El cerebro de cada uno recrea la atmósfera de la primera cita, el momento en que por primera vez se fundieron en el deseo carnal o el abrupto final de una relación. En su mente, una densa nube recrea la atmósfera de entonces: las luces recuerdan el olor de aquella cafetería donde la tenue iluminación se colaba por un resquicio mientras sus ojos brillantes conducían hacia un momento inevitable. El sillón maltrecho donde la oscuridad fue único testigo de la desnudez de su piel mientras ambos ardían de placer o el último beso, frío y desangelado como prólogo a un adiós que ninguno deseaba.
El tema principal del pintor es la mujer, en sus poses más relajadas, en sus momentos de intimidad, en ambientes de la vida común, o en momentos románticos con el hombre que ama, siempre en una actitud enigmática. Escenas interiores que recuerdan de forma evidente la vida cotidiana vivida por todos, habitadas por figuras femeninas a menudo flanqueadas por sujetos masculinos que adquieren el único papel de detalle de la composición.

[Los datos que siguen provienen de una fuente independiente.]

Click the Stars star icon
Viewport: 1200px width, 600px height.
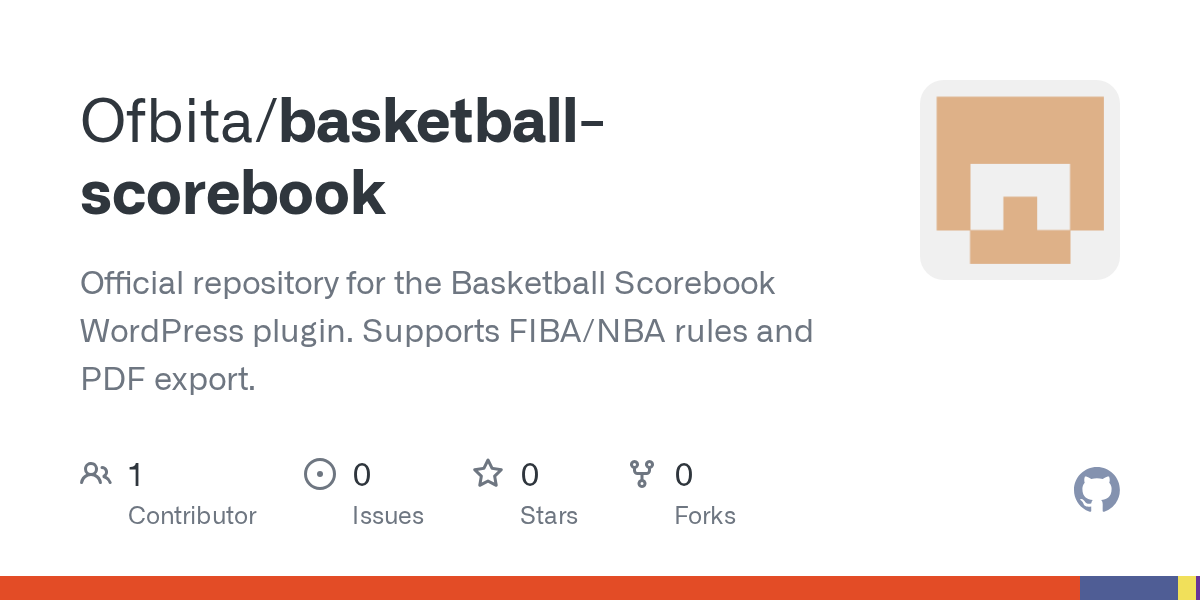488,474
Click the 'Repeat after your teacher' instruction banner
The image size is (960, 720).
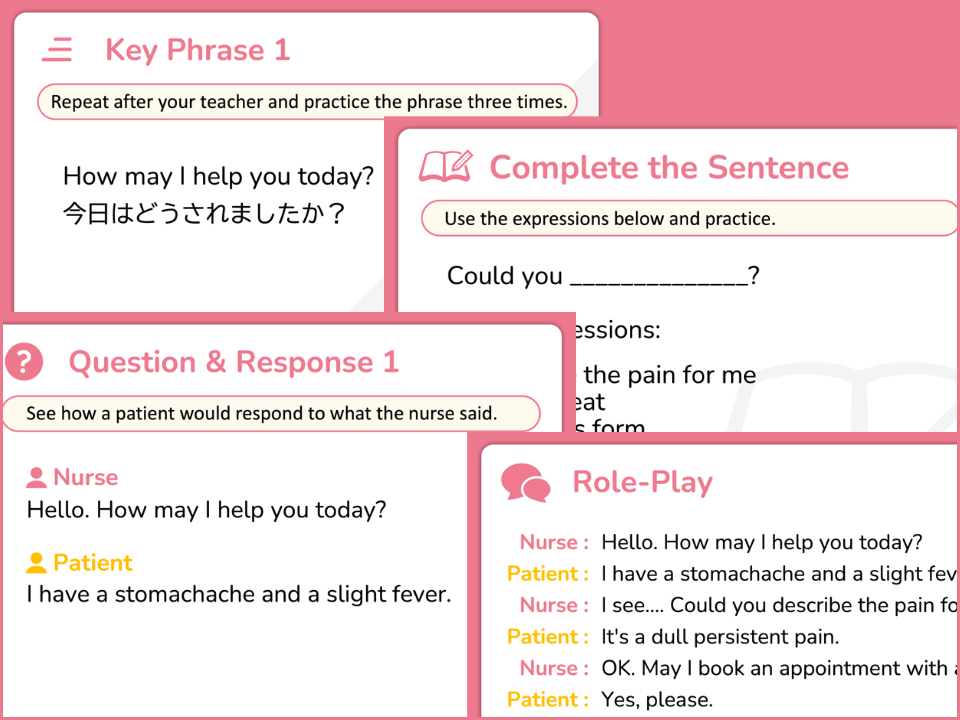[308, 102]
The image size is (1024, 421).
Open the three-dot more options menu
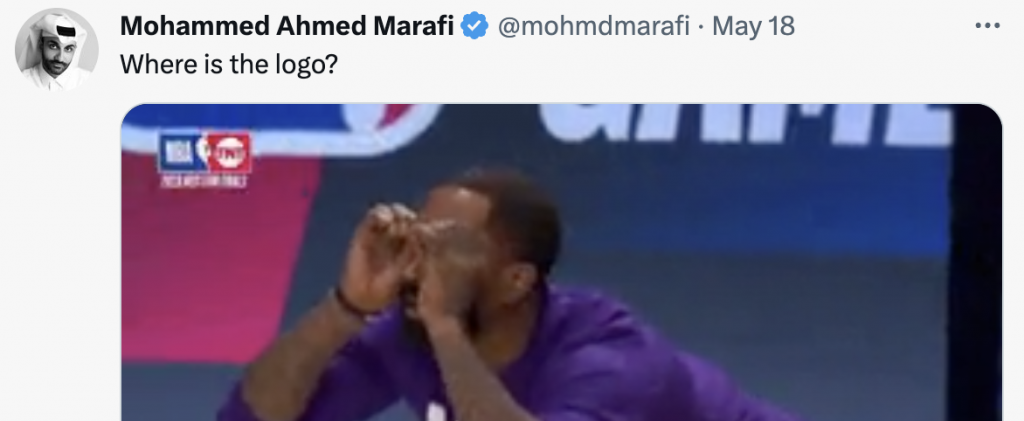pos(987,26)
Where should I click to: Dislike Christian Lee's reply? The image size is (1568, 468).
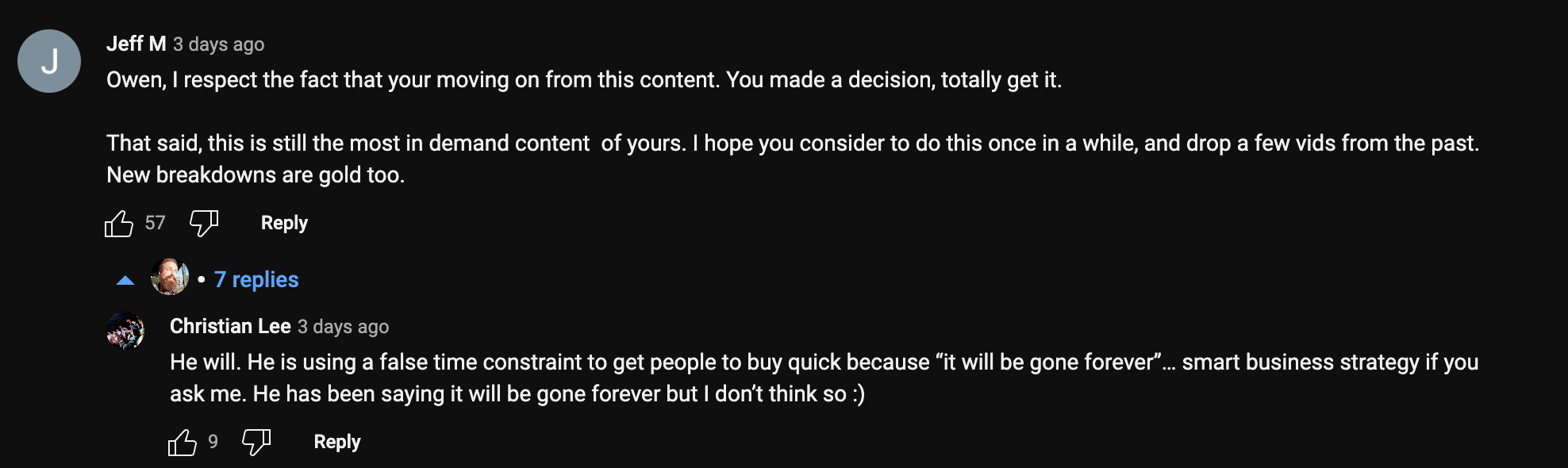point(256,443)
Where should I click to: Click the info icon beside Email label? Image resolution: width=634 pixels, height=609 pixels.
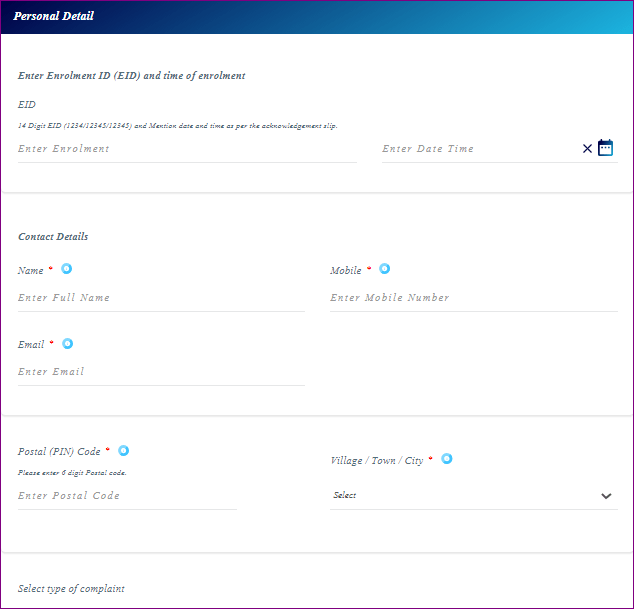68,343
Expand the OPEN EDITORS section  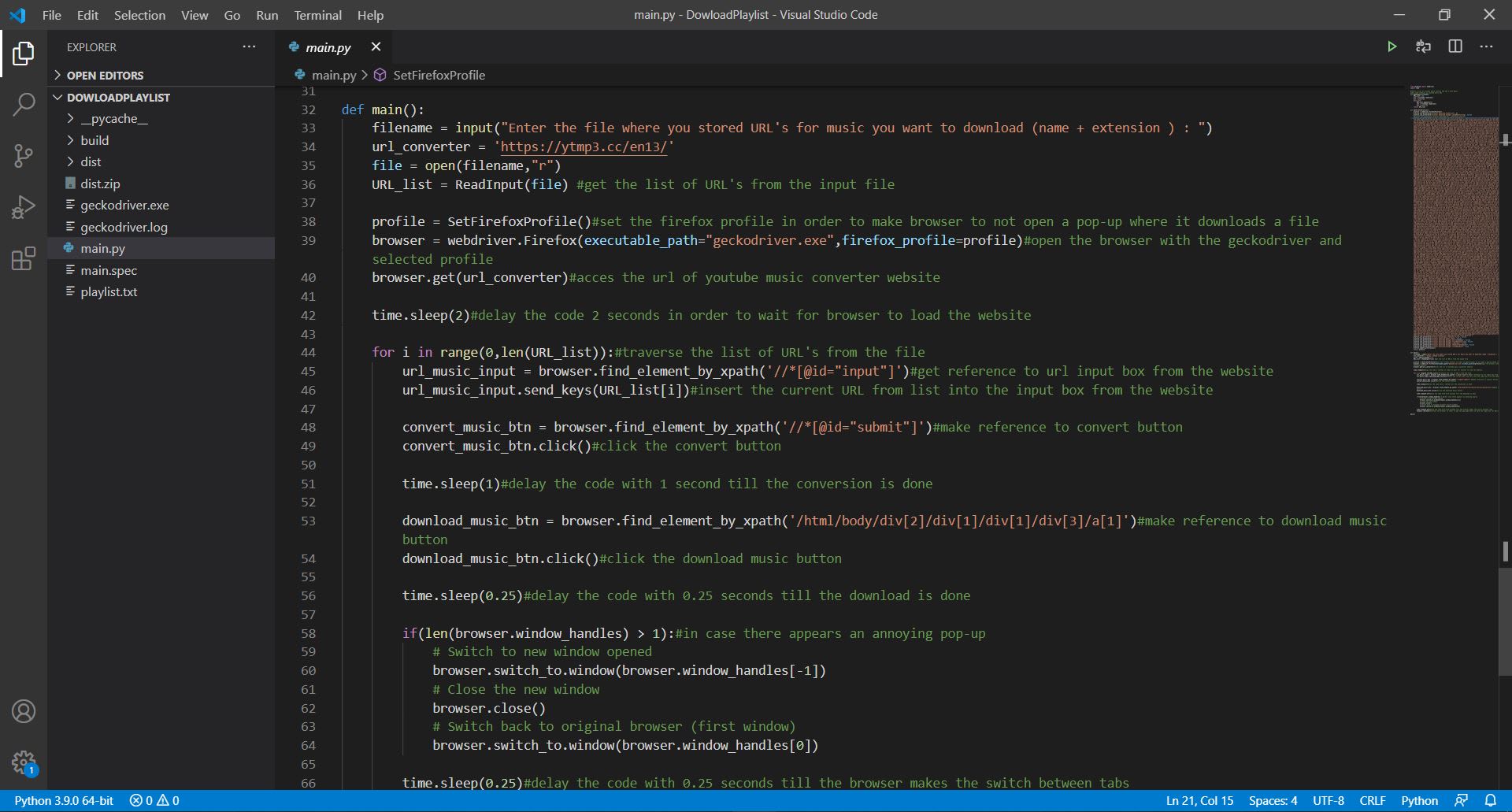click(105, 76)
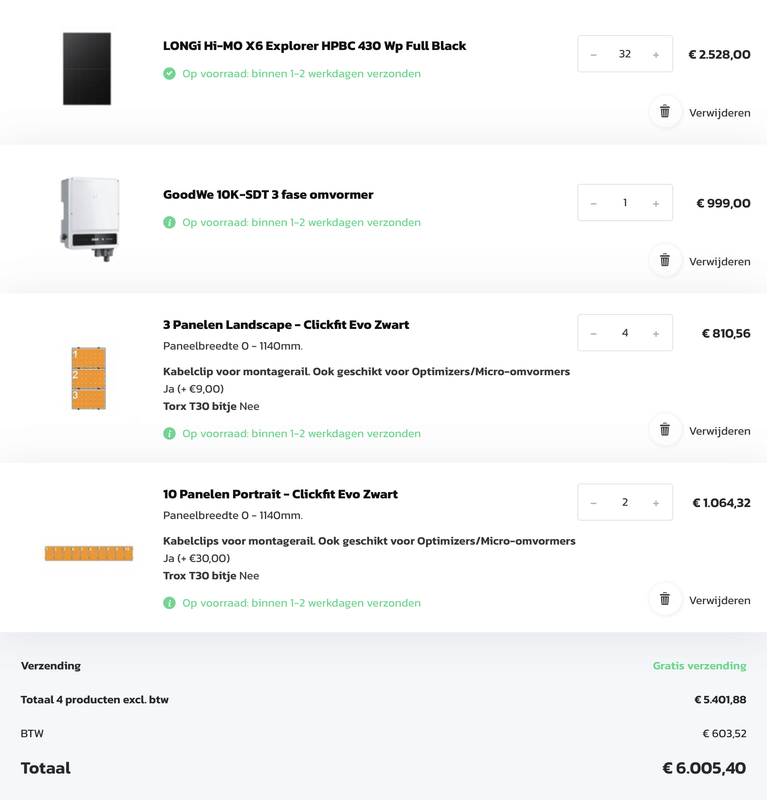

Aparecen bares con arquitectura típica de los años 30, salones de casas particulares con mobiliario de estilo Art Nouveau, jardines públicos en cuyos bancos se pueden pasar momentos inolvidables que quedan tan inmóviles en la mente como un beso apasionado. Todo ello refrendado por una paleta de colores con tonos lívidos, en algunos casos oscuros, interrumpidos por huellas de haces de luz finos y mínimamente invasivos. Una luz típica de un día plomizo donde el sol intenta asomarse tras la masa informe de nubes, repletas de lluvia que se dispone a mojar las aceras de las metrópolis urbanas.